■ EXERCISE GOAL
Return nothing but the lines from the one with "Gå tillbaka (515, 490)" through the one with "在庫 (409, 484)" in the data below, word for word and without pictures.

■ DATA
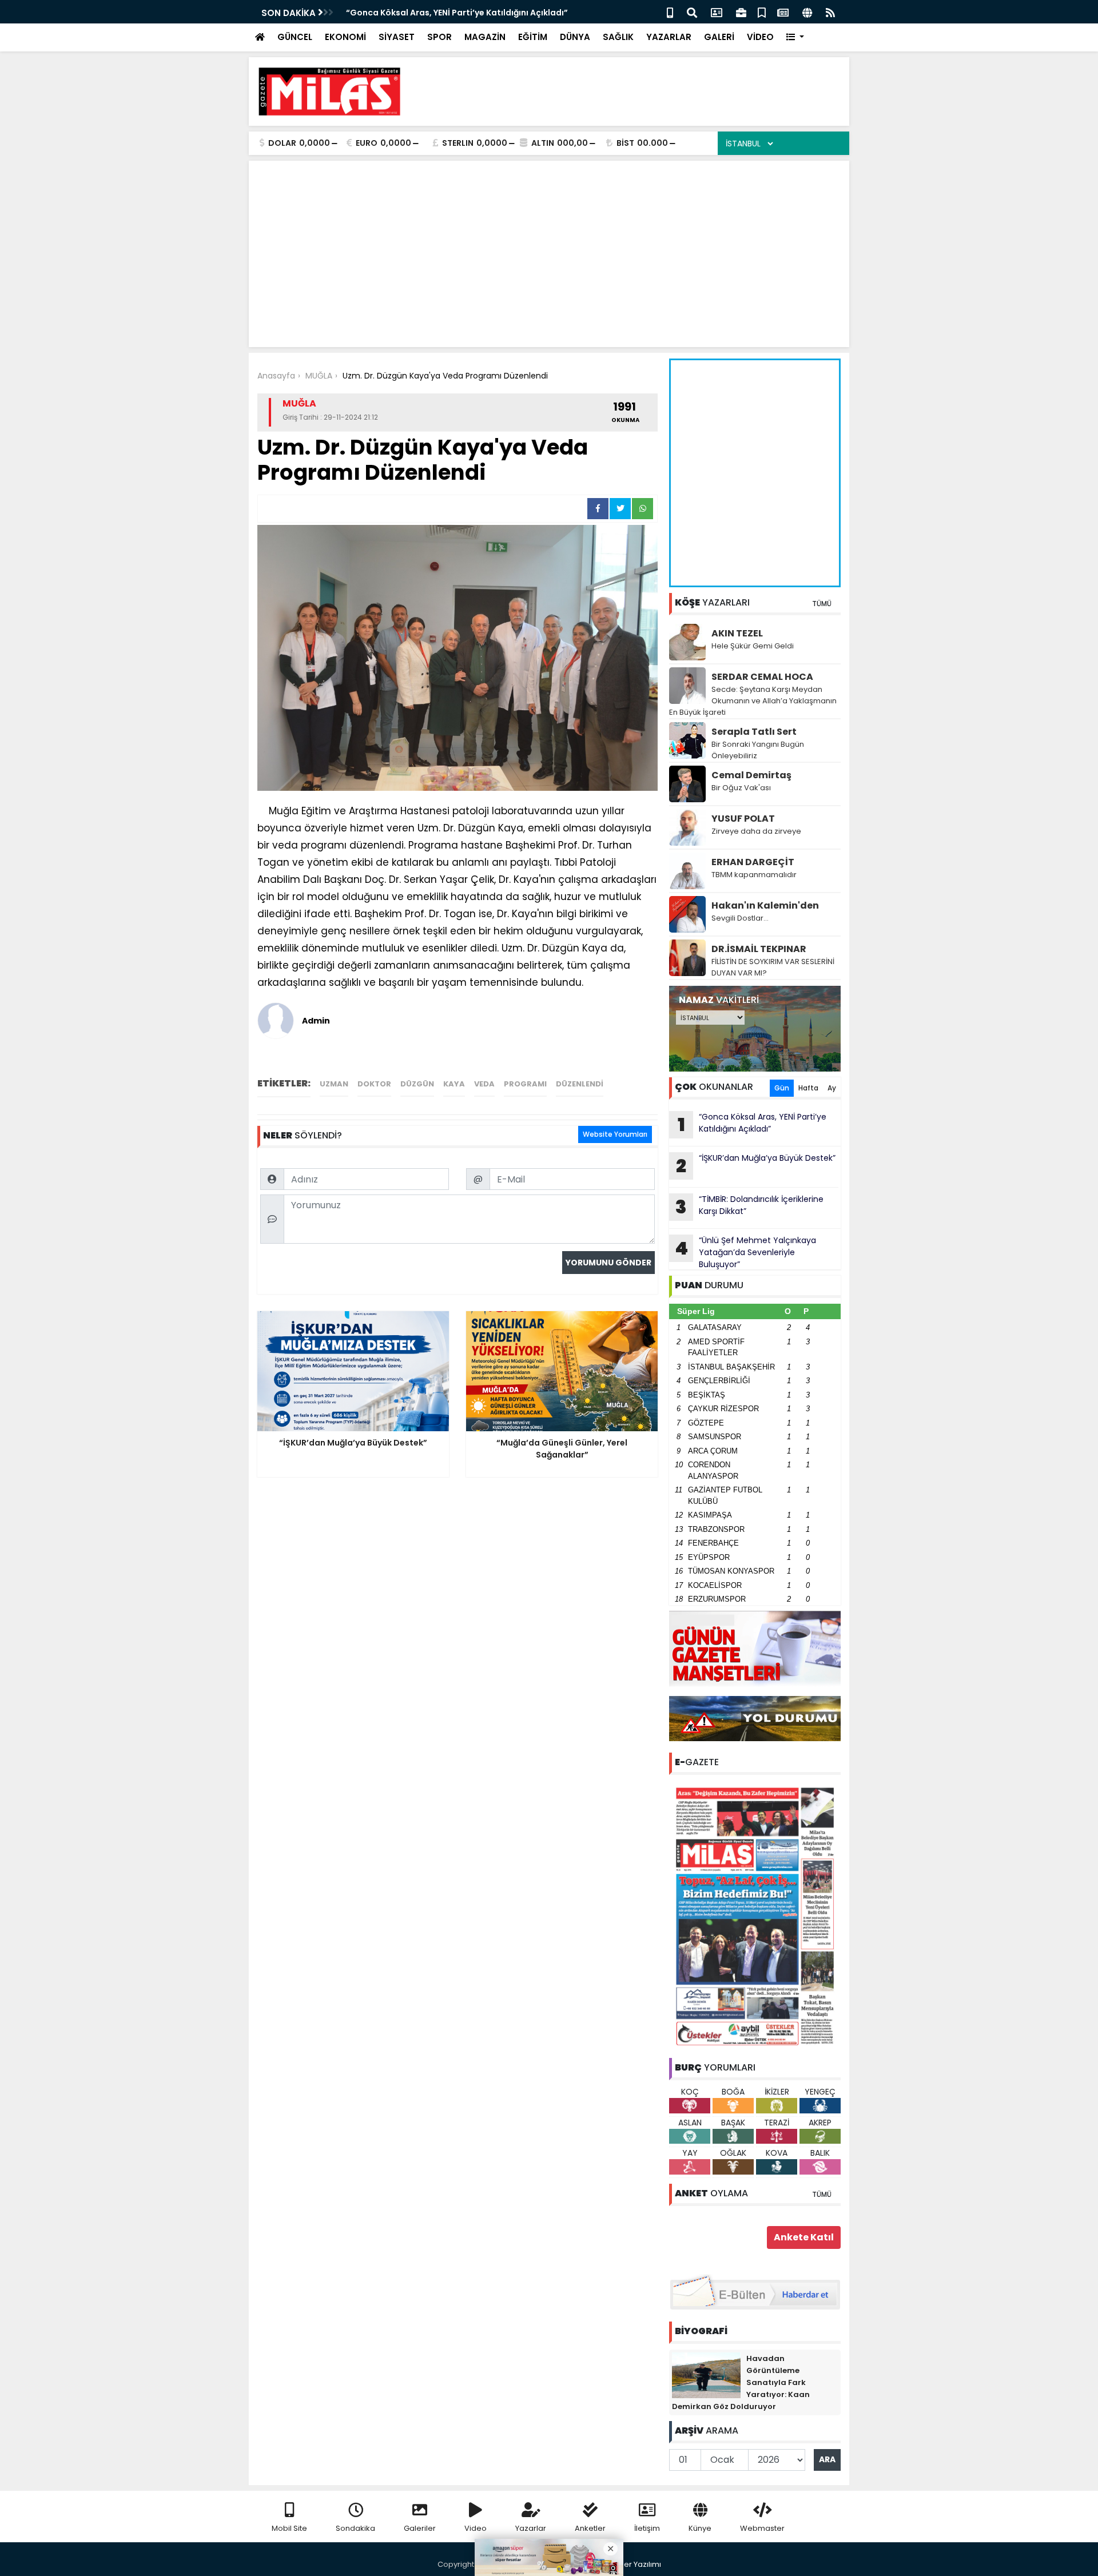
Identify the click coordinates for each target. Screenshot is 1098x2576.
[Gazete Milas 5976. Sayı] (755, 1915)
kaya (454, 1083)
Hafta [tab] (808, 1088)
--
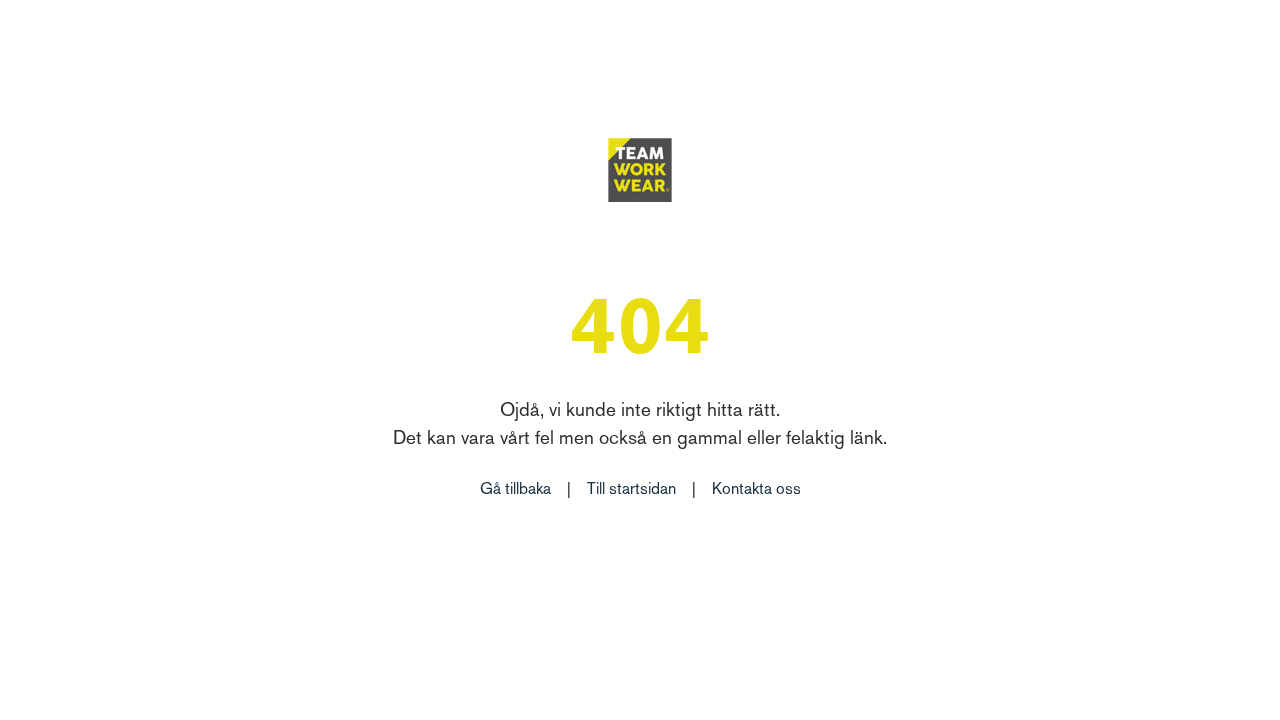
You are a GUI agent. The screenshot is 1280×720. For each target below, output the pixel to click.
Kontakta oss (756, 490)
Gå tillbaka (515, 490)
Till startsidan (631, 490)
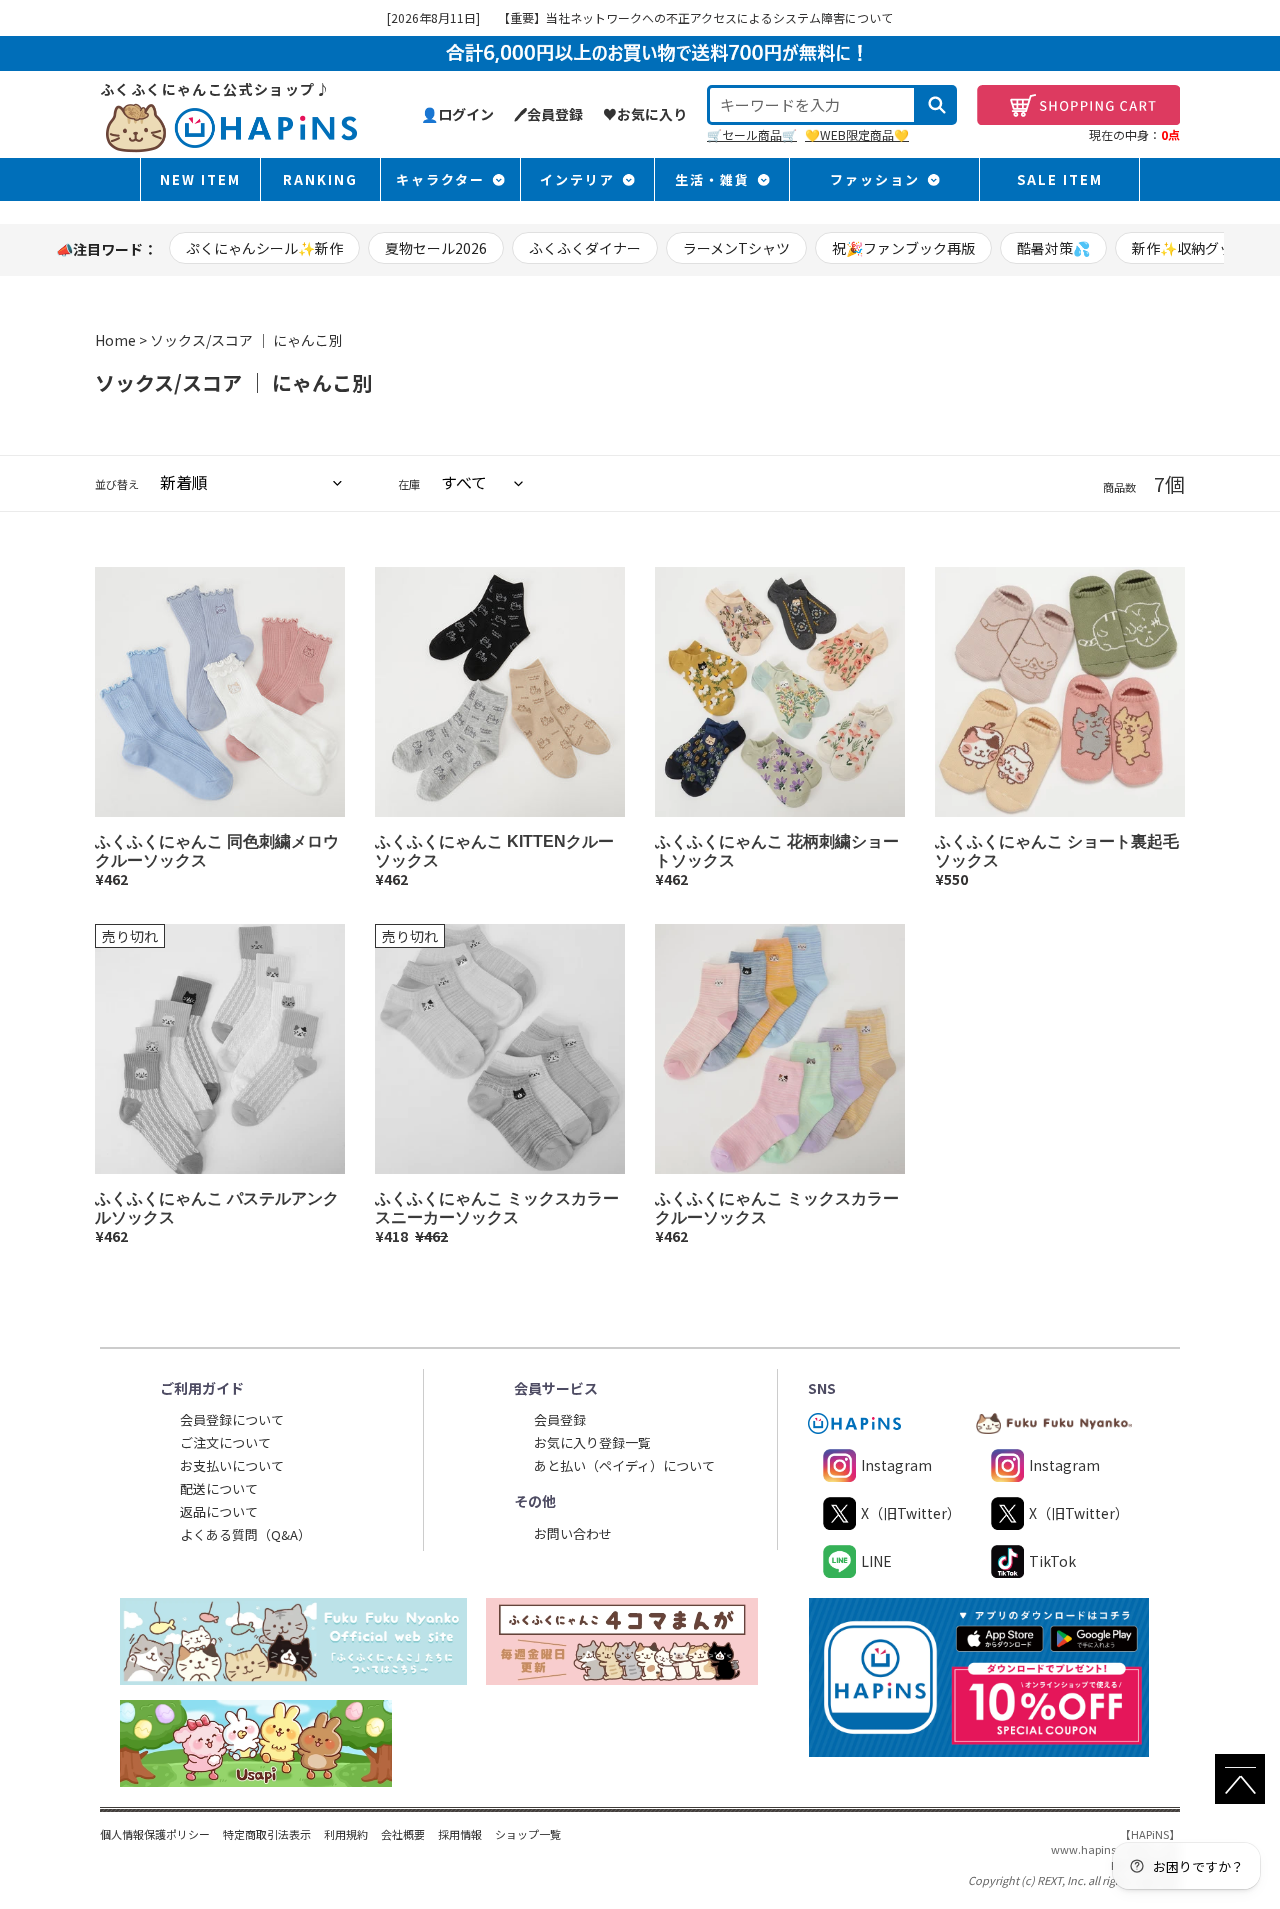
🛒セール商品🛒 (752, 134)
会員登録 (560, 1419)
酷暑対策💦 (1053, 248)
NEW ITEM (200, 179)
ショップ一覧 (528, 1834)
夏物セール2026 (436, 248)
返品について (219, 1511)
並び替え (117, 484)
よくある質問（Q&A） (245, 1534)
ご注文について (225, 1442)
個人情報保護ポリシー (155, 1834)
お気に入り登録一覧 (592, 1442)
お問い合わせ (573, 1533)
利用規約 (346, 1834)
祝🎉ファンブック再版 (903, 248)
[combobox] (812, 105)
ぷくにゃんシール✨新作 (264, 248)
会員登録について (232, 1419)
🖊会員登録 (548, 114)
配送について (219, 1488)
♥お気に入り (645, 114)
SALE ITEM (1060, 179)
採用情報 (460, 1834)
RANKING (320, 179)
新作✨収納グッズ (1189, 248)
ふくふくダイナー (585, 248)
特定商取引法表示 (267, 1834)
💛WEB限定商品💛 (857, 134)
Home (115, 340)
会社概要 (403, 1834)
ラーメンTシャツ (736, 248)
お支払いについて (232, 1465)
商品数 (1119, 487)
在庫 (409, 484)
---
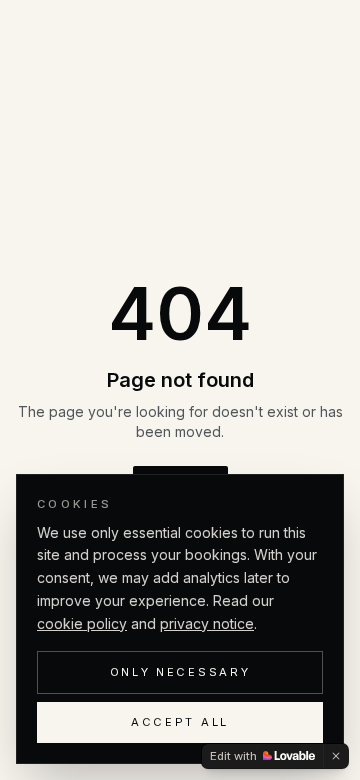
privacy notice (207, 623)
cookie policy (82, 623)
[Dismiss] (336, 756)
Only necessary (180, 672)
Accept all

■ OUTPUT OF THE TASK
Gå tillbaka (515, 490)
Till startsidan (631, 490)
🛒セール商品🛒 (752, 134)
会員登録 (560, 1419)
酷暑対策💦 (1053, 248)
NEW ITEM (200, 179)
ショップ一覧 (528, 1834)
夏物セール2026 (436, 248)
返品について (219, 1511)
並び替え (117, 484)
よくある質問（Q&A） (245, 1534)
ご注文について (225, 1442)
個人情報保護ポリシー (155, 1834)
お気に入り登録一覧 (592, 1442)
お問い合わせ (573, 1533)
利用規約 (346, 1834)
祝🎉ファンブック再版 (903, 248)
[combobox] (812, 105)
ぷくにゃんシール✨新作 (264, 248)
会員登録について (232, 1419)
🖊会員登録 (548, 114)
配送について (219, 1488)
♥お気に入り (645, 114)
SALE ITEM (1060, 179)
採用情報 (460, 1834)
RANKING (320, 179)
新作✨収納グッズ (1189, 248)
ふくふくダイナー (585, 248)
特定商取引法表示 (267, 1834)
💛WEB限定商品💛 (857, 134)
Home (115, 340)
会社概要 (403, 1834)
ラーメンTシャツ (736, 248)
お支払いについて (232, 1465)
商品数 (1119, 487)
在庫 (409, 484)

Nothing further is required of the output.